Я как раз наводила порядок в своём кабинете, когда с улицы донёсся крик. Не просто громкий возглас, а пронзительный, молодой, полный злости и отчаяния. Словно лопнула натянутая до предела струна. Моё старое сердце ёкнуло. Я выглянула в окно: у калитки бабы Клавы, нашей Клавдии Никитичны, стояла её городская дочь, Иринка. В лёгкой курточке, с лицом, перекошенным от гнева.
— Да как ты могла?! — кричала она срывающимся голосом. — Я на двух работах горбачусь, чтобы тебе сюда сумки возить, лекарства покупать! Кормлю! А ты?! Последнюю пенсию, до копейки, кому-то в трубу спустила! Чужому человеку!
На крыльце, съёжившись в старом выцветшем платке, стояла баба Клава. Маленькая, сухонькая. Она не плакала. Просто смотрела на дочь, и в её когда-то синих, как летнее небо, глазах плескалась такая растерянность и вселенская боль, что у меня перехватило дыхание. Она молчала, только её узловатые, рабочие руки теребили краешек старенького фартука с вышитыми, полинявшими васильками.
Не выдержала я. Накинула плащ, сунула в карман пузырёк с корвалолом и пошла по грязи к ним. Душа-то не камень.
Ирина, увидев меня, распалилась ещё больше:
— Валентина Семёновна! Вы посмотрите! Это же уму непостижимо! Отдала все деньги! А на вопрос «кому?» — молчит как рыба об лёд! Ей же мошенники звонили, я уверена! Что мне с ней делать? В город забирать? В четырёх стенах запирать?
Я посмотрела на бабу Клаву. Она будто стала ещё меньше ростом, вжалась в старую рассохшуюся дверь. В её позе была такая безысходность...
— Погоди, Ириша, не кричи, — сказала я тихо. — Разве так с родными говорят? Зайдём в дом, чайку выпьем, всё обсудим.
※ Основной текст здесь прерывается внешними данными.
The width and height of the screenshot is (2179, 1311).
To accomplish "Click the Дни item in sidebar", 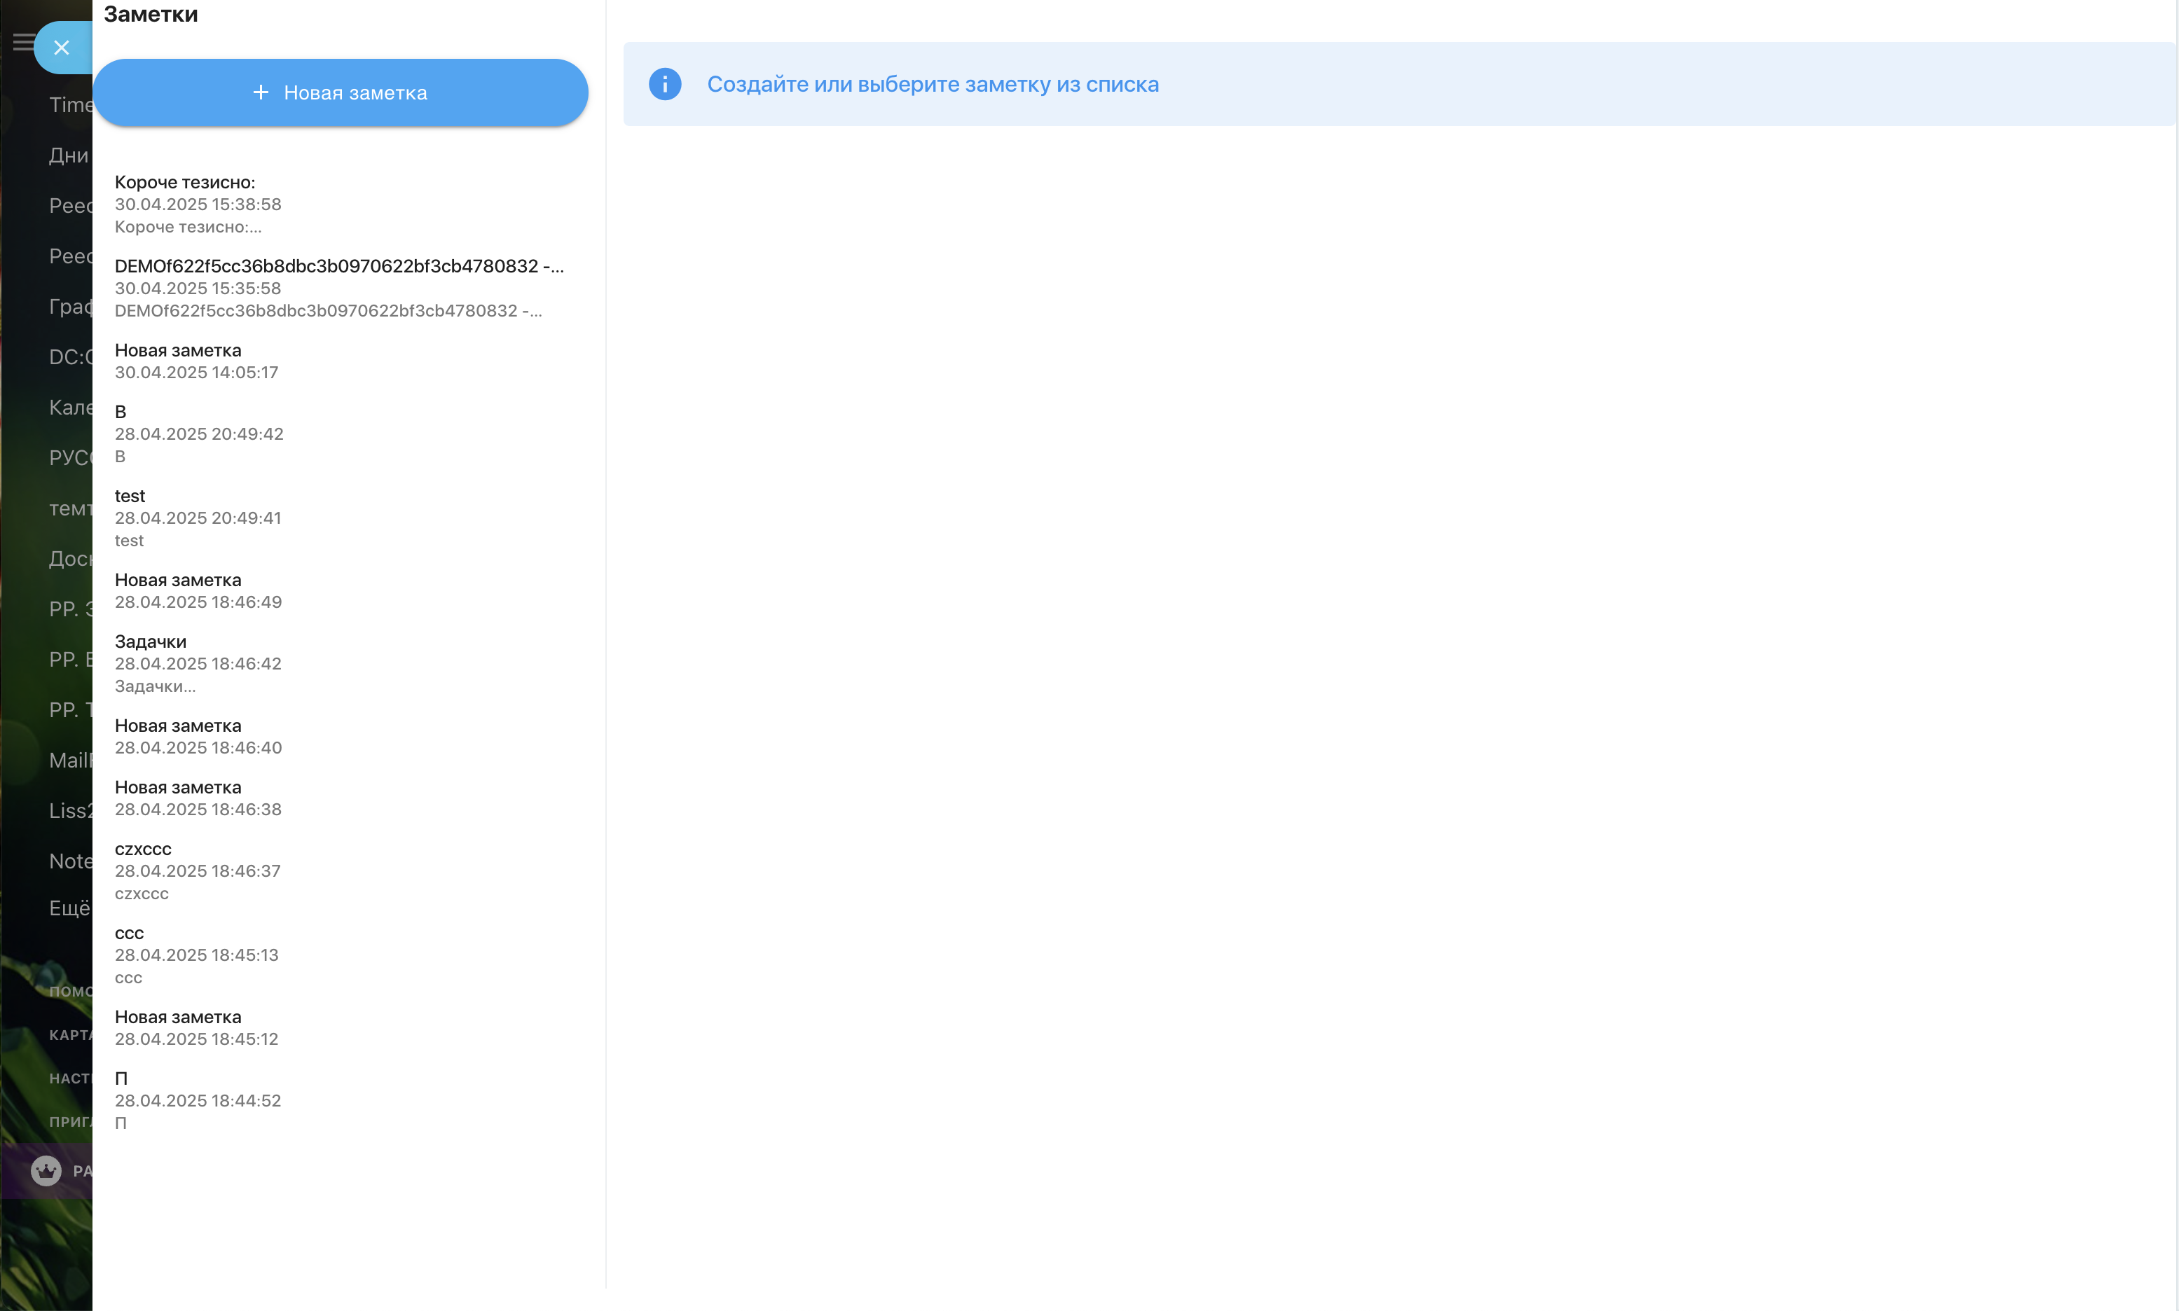I will tap(69, 155).
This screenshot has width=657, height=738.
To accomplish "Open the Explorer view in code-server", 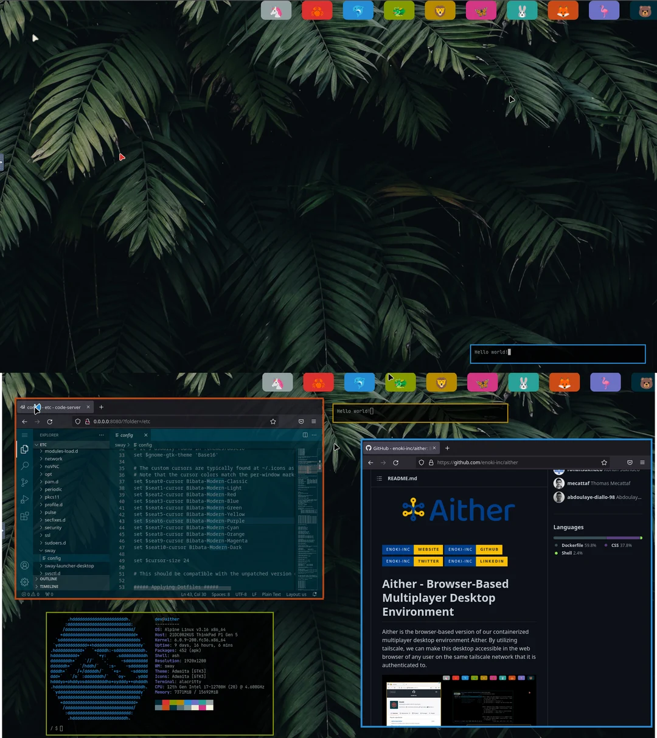I will (x=24, y=449).
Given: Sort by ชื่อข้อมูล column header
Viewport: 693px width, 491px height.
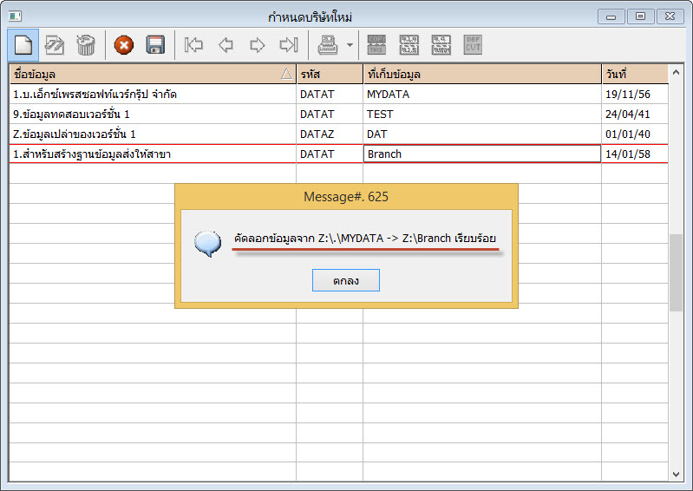Looking at the screenshot, I should (x=152, y=75).
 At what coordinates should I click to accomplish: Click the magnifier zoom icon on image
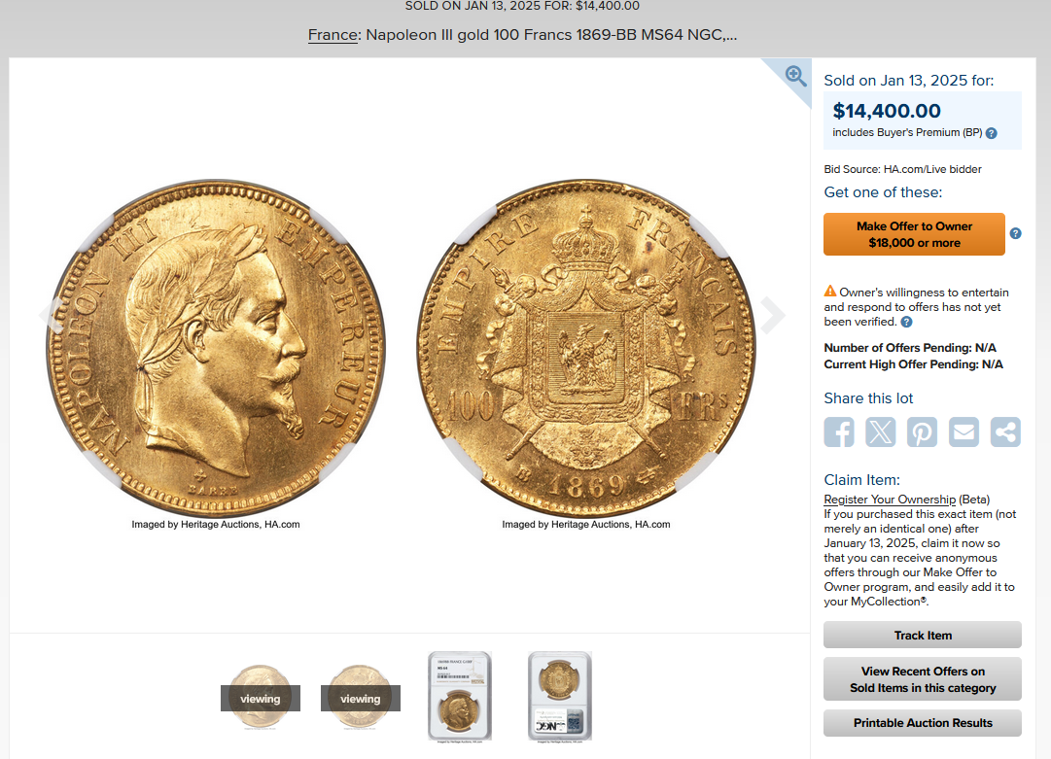click(795, 76)
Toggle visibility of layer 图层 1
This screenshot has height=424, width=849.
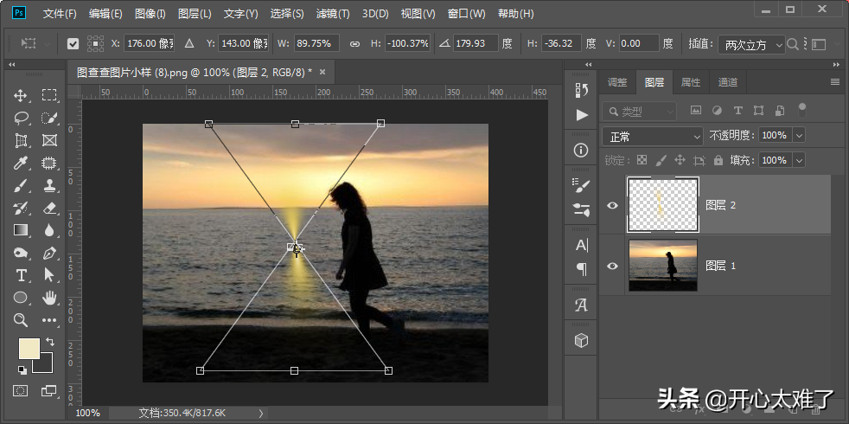[x=613, y=266]
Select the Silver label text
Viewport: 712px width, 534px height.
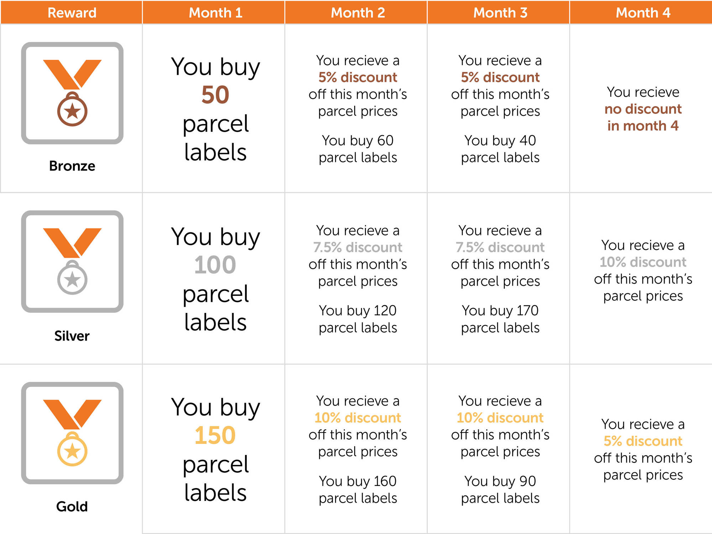[72, 336]
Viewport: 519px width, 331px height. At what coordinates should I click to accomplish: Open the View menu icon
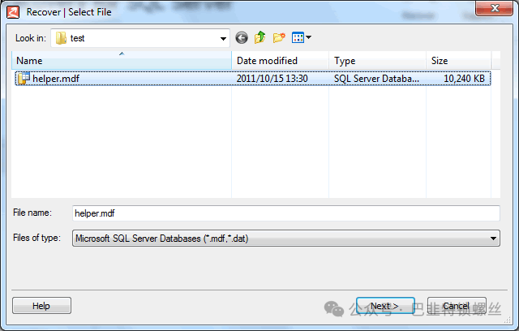tap(298, 37)
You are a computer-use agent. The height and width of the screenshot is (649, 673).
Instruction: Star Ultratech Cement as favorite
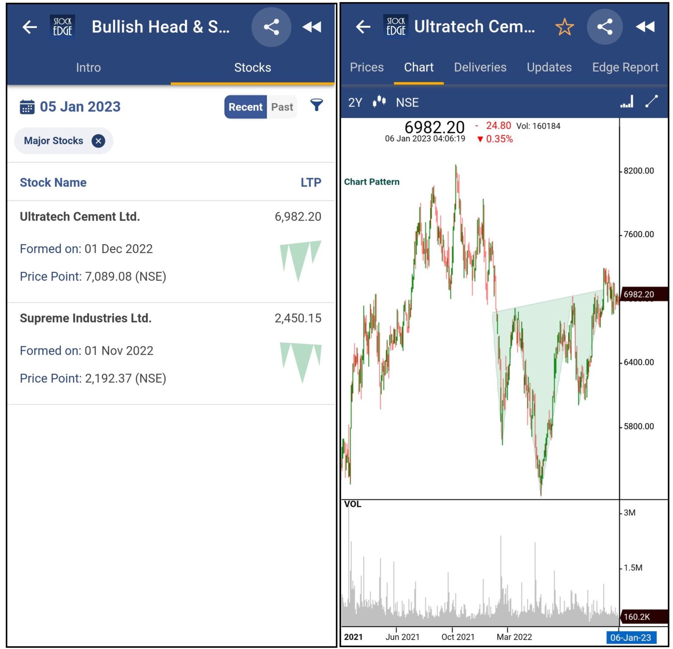pos(564,27)
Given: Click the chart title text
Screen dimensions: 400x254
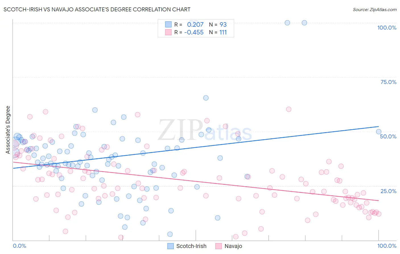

В избе у бабы Клавы пахло чабрецом и старым деревом. Чисто, прибрано. На окне алоэ разросся. Но Ирина и тут не унималась:
— Какой разговор? Она же из ума выжила! Я нашла квитанцию о переводе на чужое имя! А она сидит и молчит!
Я присела рядом с бабой Клавой, взяла её холодную руку:
— Никитична... Милая... Что случилось? Ты хоть мне скажи? Может, помочь чем надо?
Она подняла на меня глаза, полные невыплаканной тоски:
— Надо было... Надо...
И снова замолчала.
После этого Ирина с ней и вовсе говорить перестала. Ходила по дому тенью. А баба Клава совсем сникла. Перестала выходить на крыльцо, сидела у окна и всё чаще доставала из серванта старую фотографию. Ставила перед собой и что-то шептала ей.
Через пару дней Ирина прибежала ко мне уже не злая, а испуганная:
— Семёновна! Всё! Я больше не могу. Она с фотографией разговаривает! Я уже в пансионат звонила. Завтра приеду вещи собирать.
— Не спеши ты. Пансионат не убежит. Дай мне с ней поговорить. Наедине.
Вечером я пришла к Никитичне с термосом чая и пирожками. Она сама достала ту фотографию: две молоденькие девчушки.
И она заговорила:
— Это я... А это подружка моя, Верочка... Мы с ней как сестры были. А потом... я страшное сотворила. Я её предала.
Ей было семнадцать. Влюбились они обе в одного агронома. А он выбрал Верочку.
— И вот однажды я девчонкам на ухо шепнула... Гадость про неё сказала... Пошёл слух гулять... И он от неё отвернулся.
Слеза скатилась по её щеке.
— А через месяц их семью перевели в Сибирь. Уехали. А я так и не нашла сил сказать «прости». И вот пятьдесят лет я с этим живу.
Она попросила Иринку поискать Веру в интернете. Нашли дочку. А та писала, что мама умерла год назад и собирает деньги на памятник.
— Вот он, мой час... Собрала я всю пенсию и отправила той женщине... Это не деньги... Это моё «прости»...
На следующий день приехала Ирина — собирать вещи. В дверь постучали: почтальон принёс заказное письмо.
Ирина открыла конверт: там была цветная фотография и записка.
На фото — ухоженная могилка под чистым небом. На камне выбито: «Рогова Вера Ивановна». А в записке: «Спасибо Вам... Ольга».
Ирина всё поняла. Она опустилась на пол и зарыдала — не зло, а горько и стыдливо.
А баба Клава просто положила руку ей на голову и стала гладить по волосам.
С того дня всё изменилось. Ирина ни в какой пансионат её не отдала. Стала чаще приезжать — уже без упрёков, а с теплом.